Convert the part of the records that opens with the line containing "Task: Click the wedding dress icon" and closes with the line containing "pyautogui.click(x=464, y=159)" into a Markdown table with the columns Row and Line, skipping blank lines and leaving out the pictures.

━━━ PROVIDED DATA ━━━

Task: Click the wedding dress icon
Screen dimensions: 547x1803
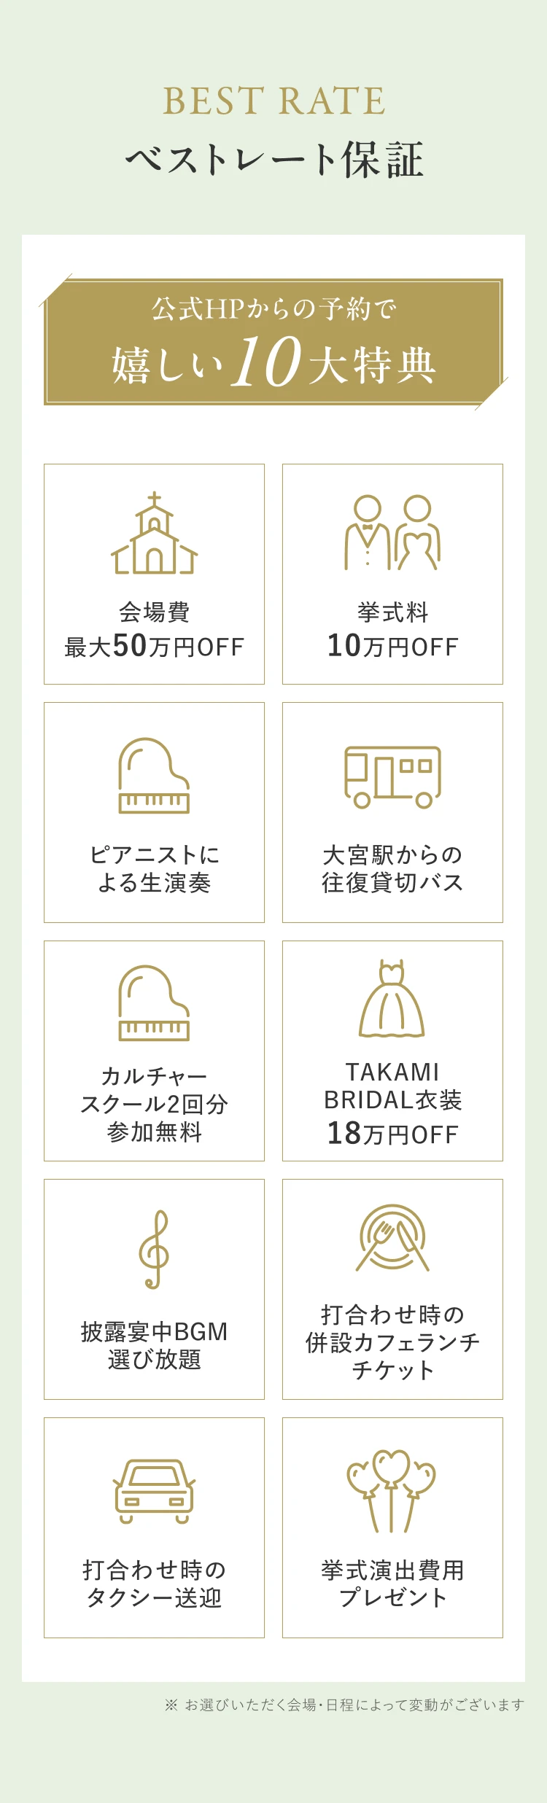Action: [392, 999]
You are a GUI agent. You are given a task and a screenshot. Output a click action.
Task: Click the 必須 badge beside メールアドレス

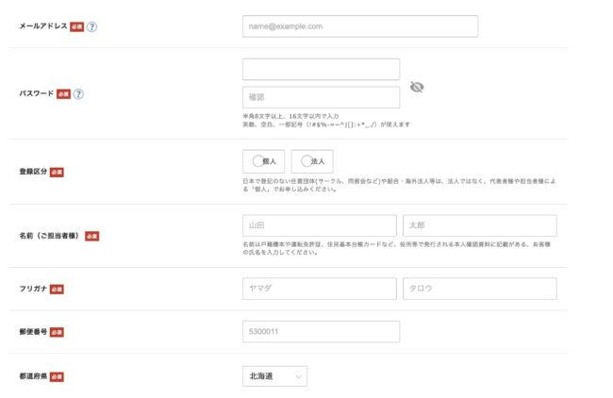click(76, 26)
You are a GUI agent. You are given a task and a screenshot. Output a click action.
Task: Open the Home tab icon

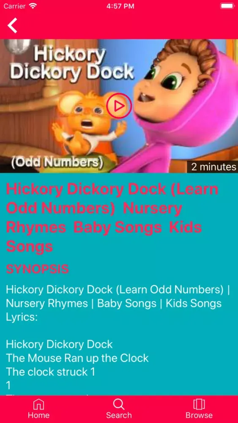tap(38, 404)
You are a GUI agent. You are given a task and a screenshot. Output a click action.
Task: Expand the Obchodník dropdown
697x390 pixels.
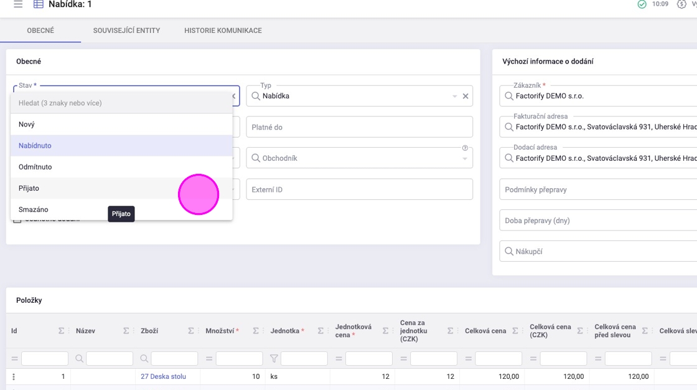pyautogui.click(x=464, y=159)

━━━
━━━ PROVIDED DATA ━━━

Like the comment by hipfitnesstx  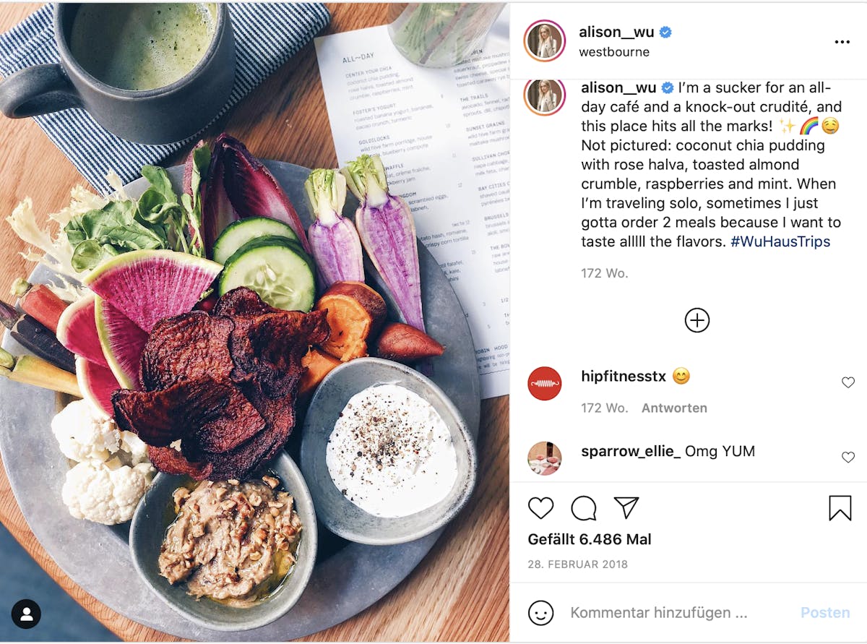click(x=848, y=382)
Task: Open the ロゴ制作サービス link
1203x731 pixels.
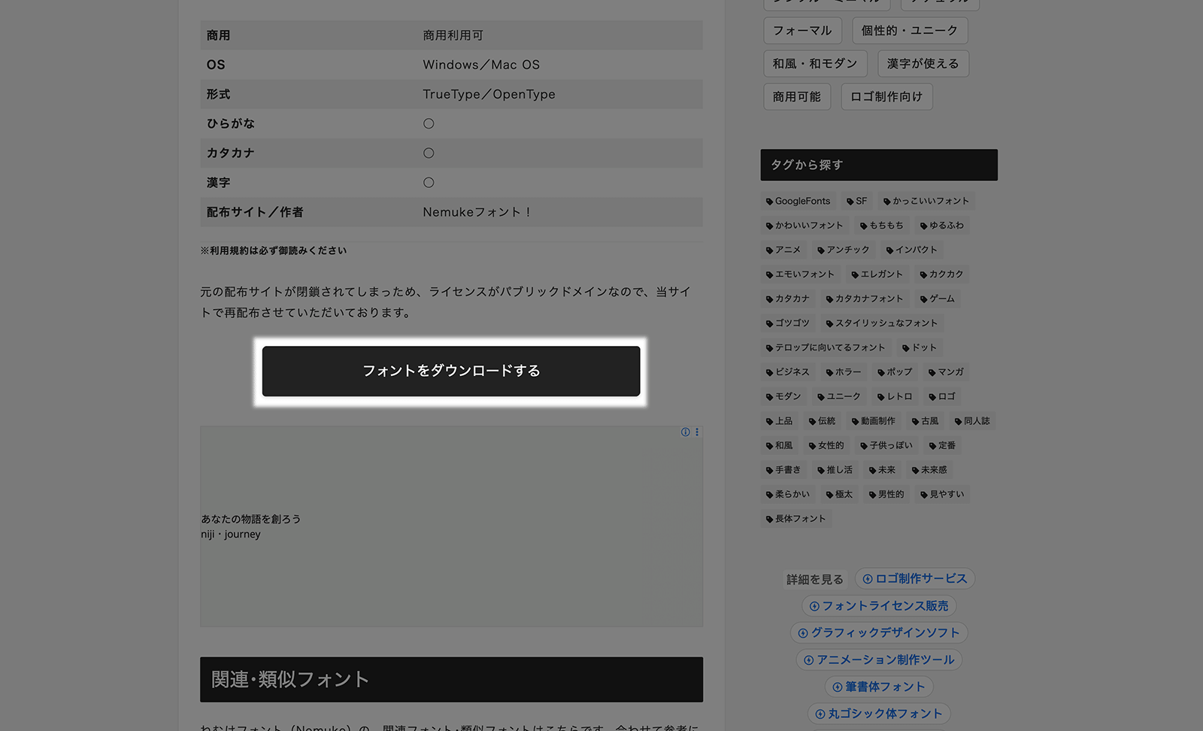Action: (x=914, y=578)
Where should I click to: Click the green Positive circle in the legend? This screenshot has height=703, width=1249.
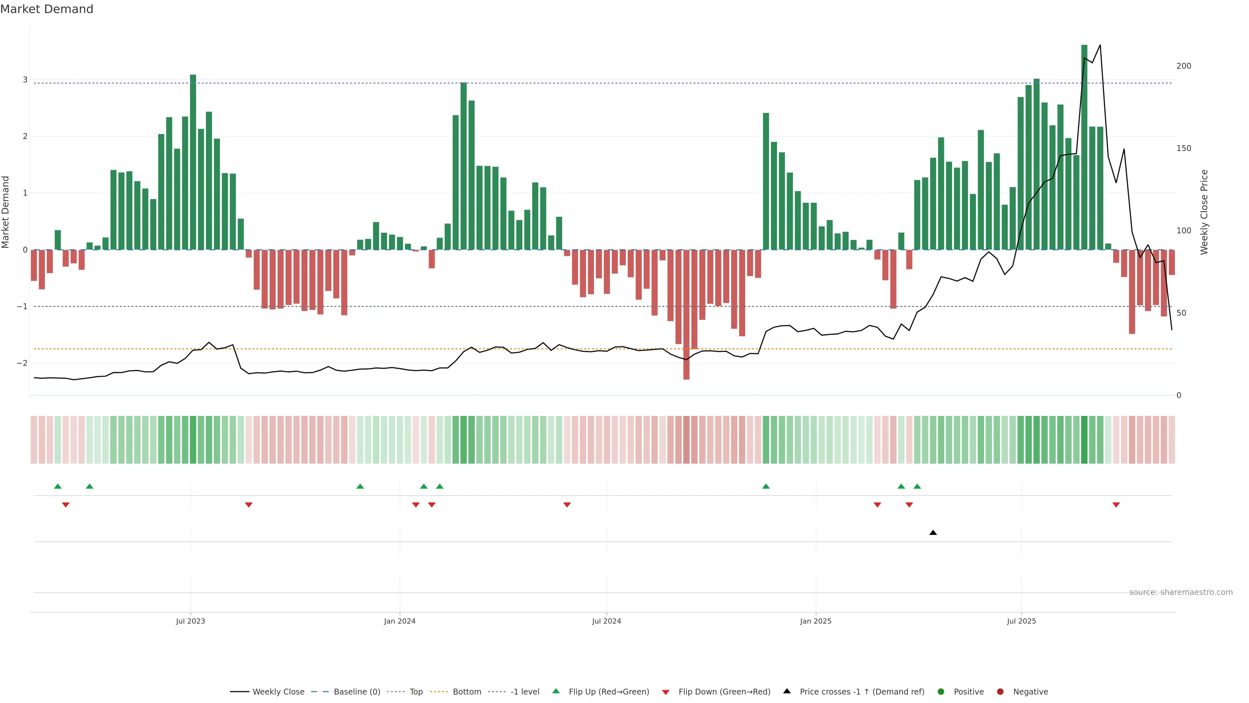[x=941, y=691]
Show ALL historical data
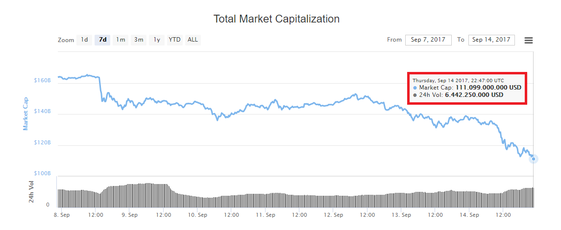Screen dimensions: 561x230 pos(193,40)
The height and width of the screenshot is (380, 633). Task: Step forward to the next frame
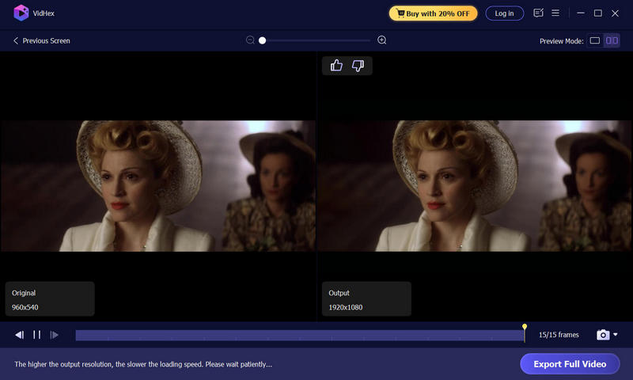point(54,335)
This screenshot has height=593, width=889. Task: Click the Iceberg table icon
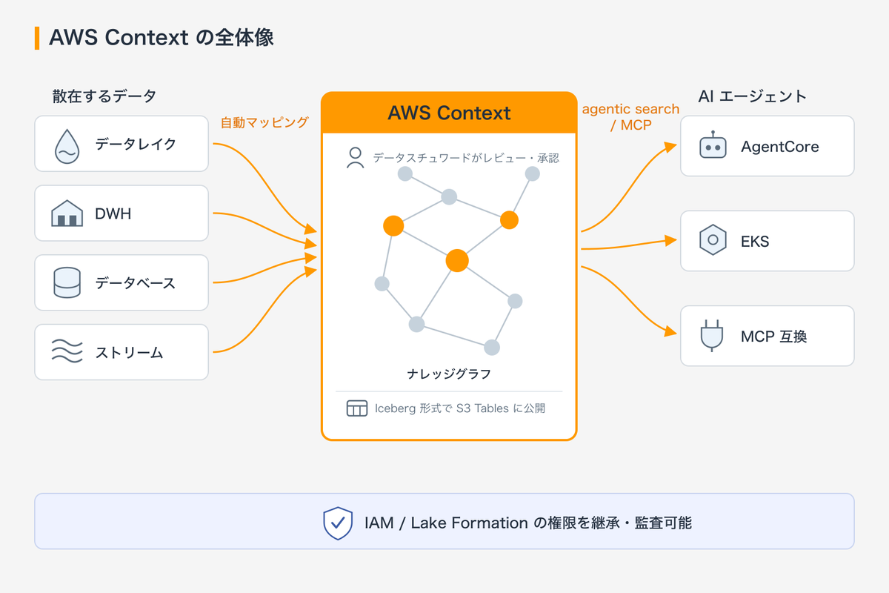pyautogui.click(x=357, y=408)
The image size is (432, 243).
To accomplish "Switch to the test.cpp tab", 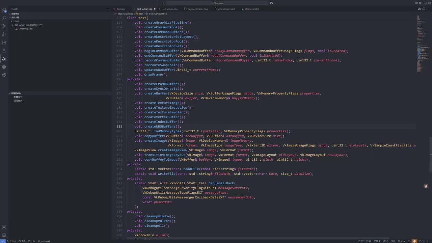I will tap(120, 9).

━━━

#### [ANSWER TO THE EXERCISE]
| Row | Line |
|---|---|
| 1 | Task: Click the wedding dress icon |
| 2 | Screen dimensions: 547x1803 |
| 3 | Action: [392, 999] |
| 4 | You are a GUI agent. You are given a task and a screenshot. Output a click action. |
| 5 | Task: Click the 必須 badge beside メールアドレス |
| 6 | click(76, 26) |
| 7 | You are a GUI agent. You are given a task and a screenshot. Output a click action. |
| 8 | Task: Open the Home tab icon |
| 9 | tap(38, 404) |
| 10 | You are a GUI agent. You are given a task and a screenshot. Output a click action. |
| 11 | Task: Expand the Obchodník dropdown |
| 12 | 697x390 pixels. |
| 13 | pyautogui.click(x=464, y=159) |